Using a consensual research method, a list of 15 common indicators was obtained, which may be used by specialised transport teams in our country, and by non-specialised clinics in charge of interhospital paediatric transport. It will allow individual performance to be assessed, as well as benchmarking, in order to find improvement opportunities and ensure the highest quality during interhospital transport.

Keywords:
Quality metrics
Quality indicators
Quality assessment
Quality improvement
Interhospital transport
Benchmarking
Resumen
Introducción

El traslado interhospitalario se realiza por equipos muy diferentes en las distintas regiones de nuestro país, lo que dificultad la comparación de su calidad asistencial. Objetivo: Seleccionar y definir una lista consensuada de indicadores de calidad aplicable a todas las unidades de transporte, especializadas o no, a nivel nacional.

Material y métodos

Realización de una propuesta inicial de indicadores por el comité coordinador con representantes del transporte especializado de nuestro país. Valoración del listado por especialistas en transporte de las unidades participantes y los grupos de trabajo de SECIP y SENeo. Selección de los indicadores mediante el método Delphi según su relevancia y factibilidad.

Resultados

El listado inicial incluyó 35 posibles indicadores. Fueron valorados por 22 especialistas pertenecientes a 7 unidades de transporte. En una primera fase se eligieron por consenso 4 indicadores, que pasaron directamente al listado definitivo. Se enviaron a los encuestados los resultados del resto de indicadores y las observaciones realizadas por los participantes, y tras ello se realizó una segunda valoración, en la que alcanzaron un consenso aceptable otros 11 indicadores. Tras la elaboración del listado, se estableció de forma consensuada la definición final de cada indicador elegido.

Conclusiones

Utilizando un sistema de búsqueda de consenso, definimos una lista de 15 indicadores comunes, que podría ser utilizada por las unidades especializadas de nuestro país y personal asistencial no especializado que realiza traslados pediátricos.
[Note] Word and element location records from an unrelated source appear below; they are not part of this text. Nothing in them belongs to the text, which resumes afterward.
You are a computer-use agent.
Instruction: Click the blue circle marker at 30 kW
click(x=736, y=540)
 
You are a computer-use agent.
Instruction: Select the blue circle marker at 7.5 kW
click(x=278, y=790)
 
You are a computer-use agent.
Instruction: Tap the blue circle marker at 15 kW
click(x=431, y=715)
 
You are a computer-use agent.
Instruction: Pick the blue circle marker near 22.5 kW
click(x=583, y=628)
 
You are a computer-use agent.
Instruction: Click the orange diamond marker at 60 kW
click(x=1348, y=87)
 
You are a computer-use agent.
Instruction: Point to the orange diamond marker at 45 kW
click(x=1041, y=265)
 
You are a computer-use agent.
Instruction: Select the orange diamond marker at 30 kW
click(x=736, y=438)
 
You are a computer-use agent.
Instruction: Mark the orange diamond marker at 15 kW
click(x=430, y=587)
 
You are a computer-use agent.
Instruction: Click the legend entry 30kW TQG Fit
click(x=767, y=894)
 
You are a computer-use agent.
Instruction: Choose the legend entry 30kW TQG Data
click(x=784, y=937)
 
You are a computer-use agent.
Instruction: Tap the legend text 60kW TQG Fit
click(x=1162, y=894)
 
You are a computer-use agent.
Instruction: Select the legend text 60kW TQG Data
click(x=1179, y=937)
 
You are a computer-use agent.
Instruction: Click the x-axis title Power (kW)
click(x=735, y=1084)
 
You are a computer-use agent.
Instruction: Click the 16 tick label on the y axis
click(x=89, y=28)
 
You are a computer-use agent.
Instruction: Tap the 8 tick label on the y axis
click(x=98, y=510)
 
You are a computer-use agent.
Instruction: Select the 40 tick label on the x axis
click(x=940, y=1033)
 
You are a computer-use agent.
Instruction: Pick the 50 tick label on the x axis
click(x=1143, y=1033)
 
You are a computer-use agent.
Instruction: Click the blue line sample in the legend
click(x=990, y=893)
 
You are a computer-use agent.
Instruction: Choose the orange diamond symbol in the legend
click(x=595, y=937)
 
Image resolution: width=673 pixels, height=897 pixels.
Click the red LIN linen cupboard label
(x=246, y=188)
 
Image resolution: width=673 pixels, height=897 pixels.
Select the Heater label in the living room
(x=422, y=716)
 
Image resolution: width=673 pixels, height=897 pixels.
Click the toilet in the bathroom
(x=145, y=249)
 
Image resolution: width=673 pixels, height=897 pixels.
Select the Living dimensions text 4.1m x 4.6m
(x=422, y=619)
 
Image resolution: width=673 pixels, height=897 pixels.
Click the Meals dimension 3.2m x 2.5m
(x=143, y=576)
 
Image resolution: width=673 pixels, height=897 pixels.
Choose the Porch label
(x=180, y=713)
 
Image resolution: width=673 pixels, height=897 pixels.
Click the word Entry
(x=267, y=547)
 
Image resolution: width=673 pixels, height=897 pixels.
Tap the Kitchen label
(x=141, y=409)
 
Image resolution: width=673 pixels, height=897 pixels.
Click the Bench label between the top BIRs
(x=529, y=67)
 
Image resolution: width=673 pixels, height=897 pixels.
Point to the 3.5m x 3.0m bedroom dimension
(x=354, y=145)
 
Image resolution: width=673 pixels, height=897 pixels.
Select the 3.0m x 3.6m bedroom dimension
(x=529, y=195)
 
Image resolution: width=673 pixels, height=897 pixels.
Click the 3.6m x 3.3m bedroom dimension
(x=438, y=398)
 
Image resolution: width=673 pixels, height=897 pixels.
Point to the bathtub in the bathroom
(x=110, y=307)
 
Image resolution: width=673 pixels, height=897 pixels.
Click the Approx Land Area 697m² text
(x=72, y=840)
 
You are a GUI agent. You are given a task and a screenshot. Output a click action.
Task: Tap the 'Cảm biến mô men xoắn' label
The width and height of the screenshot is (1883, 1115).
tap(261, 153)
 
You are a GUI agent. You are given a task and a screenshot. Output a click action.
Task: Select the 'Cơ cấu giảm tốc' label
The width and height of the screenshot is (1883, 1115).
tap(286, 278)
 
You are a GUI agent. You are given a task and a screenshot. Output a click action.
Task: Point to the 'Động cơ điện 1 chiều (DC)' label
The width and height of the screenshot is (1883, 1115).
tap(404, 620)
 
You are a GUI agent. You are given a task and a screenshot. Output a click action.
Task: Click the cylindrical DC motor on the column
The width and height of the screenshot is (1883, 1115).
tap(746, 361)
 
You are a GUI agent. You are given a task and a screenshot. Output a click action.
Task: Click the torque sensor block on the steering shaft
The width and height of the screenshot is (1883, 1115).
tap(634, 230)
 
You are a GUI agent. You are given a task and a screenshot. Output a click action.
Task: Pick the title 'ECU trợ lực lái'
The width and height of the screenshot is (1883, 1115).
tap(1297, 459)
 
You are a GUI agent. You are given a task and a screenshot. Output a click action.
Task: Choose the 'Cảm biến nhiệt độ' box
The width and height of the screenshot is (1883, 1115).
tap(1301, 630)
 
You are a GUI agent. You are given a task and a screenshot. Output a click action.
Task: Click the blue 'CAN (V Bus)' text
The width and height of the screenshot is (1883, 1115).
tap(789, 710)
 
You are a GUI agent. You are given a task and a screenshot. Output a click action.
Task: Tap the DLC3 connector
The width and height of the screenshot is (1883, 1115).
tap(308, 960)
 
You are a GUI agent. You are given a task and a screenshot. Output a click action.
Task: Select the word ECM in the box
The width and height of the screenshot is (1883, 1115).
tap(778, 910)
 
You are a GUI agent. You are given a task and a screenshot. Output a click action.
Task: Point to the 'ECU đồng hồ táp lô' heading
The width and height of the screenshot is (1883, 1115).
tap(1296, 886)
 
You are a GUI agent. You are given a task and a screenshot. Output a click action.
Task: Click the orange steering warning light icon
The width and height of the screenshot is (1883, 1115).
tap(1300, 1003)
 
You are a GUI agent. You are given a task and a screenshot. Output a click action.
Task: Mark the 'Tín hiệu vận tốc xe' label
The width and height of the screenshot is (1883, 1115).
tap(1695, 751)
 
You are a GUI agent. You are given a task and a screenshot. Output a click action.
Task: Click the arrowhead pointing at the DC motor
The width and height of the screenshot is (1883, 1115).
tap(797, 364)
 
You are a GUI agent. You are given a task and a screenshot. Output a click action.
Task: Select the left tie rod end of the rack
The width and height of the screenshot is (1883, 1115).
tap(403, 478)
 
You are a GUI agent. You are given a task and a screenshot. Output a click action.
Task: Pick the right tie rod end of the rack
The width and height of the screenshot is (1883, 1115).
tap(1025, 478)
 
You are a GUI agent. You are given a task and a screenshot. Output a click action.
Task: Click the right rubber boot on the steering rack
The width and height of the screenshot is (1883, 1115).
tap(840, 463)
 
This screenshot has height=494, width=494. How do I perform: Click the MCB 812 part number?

Permitirá evaluar el rendimiento individual y comparar las diferentes unidades para encontrar oportunidades de mejora y asegurar la máxima calidad durante el transporte.

Palabras clave:
Indicadores de calidad
Mejora de calidad
Evaluación de calidad
Transporte interhospitalario
Benchmarking
Full Text
Introduction

In Spain, there is substantial heterogeneity in paediatric health care transport: the requirement of specialised skills in the stabilization and transport of critically ill infants, children and adolescents is not generalised, and there are differences in the models of delivery of these services between autonomous communities.1,2

This variability (which in some instances is even found in neonatal and paediatric transports within an autonomous community) poses a significant barrier to the objective evaluation of care delivery and precludes comparison of transport teams.

The regular assessment of health care quality is essential for the purpose of identifying opportunities for improvement and guaranteeing the best possible quality of care. Indicators are among the most effective tools for this task.

For this approach to be effective, health care teams must use widely accepted and well-defined indicators. This allows comparison of health care outcomes with outcomes reported by other teams or published in the literature, identifying the teams that achieve the best outcomes and adjusting practices to improve patient care (benchmarking).3

The establishment of standardised quality indicators with specific reference values, as has been done in other health care fields, would allow assessment of our transport teams through time, comparison with other teams and ongoing improvement of transport services.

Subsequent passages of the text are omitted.